In order to make sure that suitable equipment is used for the individual resident, our Mobility and Safety assessment clearly records exactly what type of equipment is required.
In addition, it is important to demonstrate how equipment and aids are maintained and fit for purpose.
One of the biggest bugbears for relatives of care home residents is when communication falls short – yet it is an incredibly large task for homes that look after many people to ensure relatives and loved ones are always kept in the loop.
AutumnCare messages are a quick and easy way to communicate with staff – crucially, AutumnCare tells the Manager who has received, read and acknowledged the information.
Duty of Candour
The Duty of Candour fundamental standard ensures providers of care are transparent and open with their residents and their relatives.
If the worst does happen, and something does go wrong care homes need to be honest, explain what has happened and apologise for the error.
AutumnCare incident forms prompt the staff member to ensure that the next of kin (if appropriate) are informed about the incident, even if circumstances don’t allow for this to happen immediately. The instruction can be added to the Interactive Handover or assigned as a Task automatically to ensure that it does not get missed.

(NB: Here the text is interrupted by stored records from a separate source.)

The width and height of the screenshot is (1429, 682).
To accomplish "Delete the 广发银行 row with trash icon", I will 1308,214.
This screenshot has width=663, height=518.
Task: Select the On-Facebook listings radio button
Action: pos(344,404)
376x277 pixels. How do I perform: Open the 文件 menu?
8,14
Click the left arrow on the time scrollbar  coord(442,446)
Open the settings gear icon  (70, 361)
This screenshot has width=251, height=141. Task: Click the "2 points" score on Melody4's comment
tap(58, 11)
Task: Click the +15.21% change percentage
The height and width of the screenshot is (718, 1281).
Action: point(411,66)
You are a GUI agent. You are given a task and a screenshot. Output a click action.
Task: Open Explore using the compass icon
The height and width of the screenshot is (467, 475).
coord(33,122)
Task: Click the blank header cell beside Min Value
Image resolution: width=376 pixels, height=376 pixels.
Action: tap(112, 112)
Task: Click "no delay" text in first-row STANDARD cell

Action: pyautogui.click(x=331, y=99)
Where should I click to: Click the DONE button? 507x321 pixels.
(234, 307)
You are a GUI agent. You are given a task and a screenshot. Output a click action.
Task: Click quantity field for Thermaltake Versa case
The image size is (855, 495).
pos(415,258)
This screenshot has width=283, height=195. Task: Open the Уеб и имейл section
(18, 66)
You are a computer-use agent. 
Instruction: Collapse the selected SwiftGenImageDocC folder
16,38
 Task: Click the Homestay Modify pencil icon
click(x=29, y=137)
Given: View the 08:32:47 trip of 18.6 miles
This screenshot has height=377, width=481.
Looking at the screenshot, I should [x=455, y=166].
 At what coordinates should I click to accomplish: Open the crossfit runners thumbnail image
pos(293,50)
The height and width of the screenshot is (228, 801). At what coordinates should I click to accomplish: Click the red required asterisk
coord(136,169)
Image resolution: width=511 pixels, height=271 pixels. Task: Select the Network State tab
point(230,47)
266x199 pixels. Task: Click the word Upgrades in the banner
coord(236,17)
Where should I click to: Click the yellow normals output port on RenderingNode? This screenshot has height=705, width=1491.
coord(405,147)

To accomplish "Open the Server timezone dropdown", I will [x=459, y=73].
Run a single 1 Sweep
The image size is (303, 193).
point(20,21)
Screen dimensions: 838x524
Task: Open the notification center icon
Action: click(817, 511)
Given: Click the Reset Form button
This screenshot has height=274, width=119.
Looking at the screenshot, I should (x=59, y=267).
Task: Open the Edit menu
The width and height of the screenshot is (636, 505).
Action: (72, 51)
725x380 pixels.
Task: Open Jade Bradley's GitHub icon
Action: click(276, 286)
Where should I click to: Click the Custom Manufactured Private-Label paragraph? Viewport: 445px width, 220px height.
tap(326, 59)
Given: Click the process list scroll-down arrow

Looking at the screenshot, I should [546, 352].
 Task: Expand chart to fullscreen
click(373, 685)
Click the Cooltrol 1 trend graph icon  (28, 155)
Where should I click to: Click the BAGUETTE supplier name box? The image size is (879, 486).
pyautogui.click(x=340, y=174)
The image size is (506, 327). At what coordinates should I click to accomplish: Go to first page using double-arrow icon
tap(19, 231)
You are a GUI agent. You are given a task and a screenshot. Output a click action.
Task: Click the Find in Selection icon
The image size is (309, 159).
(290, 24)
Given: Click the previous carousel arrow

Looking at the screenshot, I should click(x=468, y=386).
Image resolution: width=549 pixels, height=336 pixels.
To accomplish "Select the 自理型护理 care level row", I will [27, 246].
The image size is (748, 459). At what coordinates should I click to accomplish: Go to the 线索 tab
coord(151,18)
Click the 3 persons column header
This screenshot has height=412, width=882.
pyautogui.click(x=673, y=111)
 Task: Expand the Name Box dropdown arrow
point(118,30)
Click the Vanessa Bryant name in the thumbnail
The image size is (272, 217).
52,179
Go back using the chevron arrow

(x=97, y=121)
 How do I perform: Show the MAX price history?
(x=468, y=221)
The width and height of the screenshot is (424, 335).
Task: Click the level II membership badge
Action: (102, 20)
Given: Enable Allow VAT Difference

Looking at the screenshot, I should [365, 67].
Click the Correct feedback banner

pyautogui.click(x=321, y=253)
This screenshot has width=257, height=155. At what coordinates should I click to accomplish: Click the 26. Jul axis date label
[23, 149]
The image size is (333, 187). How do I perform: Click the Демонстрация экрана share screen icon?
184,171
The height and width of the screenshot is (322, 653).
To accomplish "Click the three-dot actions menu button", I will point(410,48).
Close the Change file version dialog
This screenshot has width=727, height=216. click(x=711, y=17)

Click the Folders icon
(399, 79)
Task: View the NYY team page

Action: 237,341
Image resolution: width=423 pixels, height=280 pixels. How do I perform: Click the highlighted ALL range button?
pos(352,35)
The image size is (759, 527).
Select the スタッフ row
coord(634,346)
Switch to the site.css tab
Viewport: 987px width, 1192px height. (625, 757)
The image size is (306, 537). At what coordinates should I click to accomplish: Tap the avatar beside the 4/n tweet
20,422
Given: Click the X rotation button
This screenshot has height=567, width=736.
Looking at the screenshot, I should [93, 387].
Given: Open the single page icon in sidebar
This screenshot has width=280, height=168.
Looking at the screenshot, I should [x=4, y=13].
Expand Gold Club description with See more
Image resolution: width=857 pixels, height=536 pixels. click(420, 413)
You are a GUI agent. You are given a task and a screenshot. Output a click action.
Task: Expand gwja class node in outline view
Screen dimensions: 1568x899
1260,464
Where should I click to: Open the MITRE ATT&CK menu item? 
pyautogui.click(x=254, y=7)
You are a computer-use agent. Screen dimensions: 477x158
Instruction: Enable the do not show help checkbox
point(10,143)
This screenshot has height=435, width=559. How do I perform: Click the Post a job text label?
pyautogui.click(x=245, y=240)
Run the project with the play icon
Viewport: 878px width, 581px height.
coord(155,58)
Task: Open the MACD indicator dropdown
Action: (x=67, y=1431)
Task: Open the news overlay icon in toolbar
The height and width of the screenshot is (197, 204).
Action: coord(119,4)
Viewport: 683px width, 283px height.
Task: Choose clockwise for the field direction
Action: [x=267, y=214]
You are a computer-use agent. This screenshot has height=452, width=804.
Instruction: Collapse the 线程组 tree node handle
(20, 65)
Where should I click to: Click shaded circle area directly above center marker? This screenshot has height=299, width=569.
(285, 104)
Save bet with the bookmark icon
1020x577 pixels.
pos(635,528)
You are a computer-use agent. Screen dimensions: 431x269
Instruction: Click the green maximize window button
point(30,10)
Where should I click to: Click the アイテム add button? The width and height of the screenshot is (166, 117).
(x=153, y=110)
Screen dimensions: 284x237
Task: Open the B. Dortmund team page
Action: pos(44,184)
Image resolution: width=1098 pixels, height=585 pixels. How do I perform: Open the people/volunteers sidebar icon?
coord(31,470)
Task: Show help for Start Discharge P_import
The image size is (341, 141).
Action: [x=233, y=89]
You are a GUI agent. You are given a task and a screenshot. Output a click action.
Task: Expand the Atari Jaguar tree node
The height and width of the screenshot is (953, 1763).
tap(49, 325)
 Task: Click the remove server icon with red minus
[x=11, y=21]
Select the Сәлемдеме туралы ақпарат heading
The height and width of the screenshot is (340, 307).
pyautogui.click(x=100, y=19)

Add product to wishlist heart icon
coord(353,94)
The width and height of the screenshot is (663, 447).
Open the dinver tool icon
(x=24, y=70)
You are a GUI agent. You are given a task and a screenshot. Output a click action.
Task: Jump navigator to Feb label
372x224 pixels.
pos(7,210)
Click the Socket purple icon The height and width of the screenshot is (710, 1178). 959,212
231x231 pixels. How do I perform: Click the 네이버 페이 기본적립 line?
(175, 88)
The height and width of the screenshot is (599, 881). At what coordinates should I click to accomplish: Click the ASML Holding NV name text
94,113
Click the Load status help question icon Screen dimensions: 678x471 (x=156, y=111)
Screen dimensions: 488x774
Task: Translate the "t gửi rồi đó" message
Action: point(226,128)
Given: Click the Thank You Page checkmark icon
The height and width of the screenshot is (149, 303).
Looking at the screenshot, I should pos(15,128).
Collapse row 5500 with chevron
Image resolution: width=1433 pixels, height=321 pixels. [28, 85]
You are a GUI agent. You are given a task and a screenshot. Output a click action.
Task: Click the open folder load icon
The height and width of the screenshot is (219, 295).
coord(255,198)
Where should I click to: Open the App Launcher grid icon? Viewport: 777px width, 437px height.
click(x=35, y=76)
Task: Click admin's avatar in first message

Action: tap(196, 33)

AutumnCare can help care homes evidence good governance by assisting in meeting the above criteria as well as maintaining the accurate, complete and contemporaneous records for each service user required by the CQC.
Demonstrating that the home is being run well involves showing the ease with which:
- notes can be created and safely stored
- risks can be assessed
- decisions can be made and recorded
Care providers must also record decisions taken in relation to care and treatment; evidence that the correct procedure has been taken and of course store everything securely in line with the Data Protection Act 1998.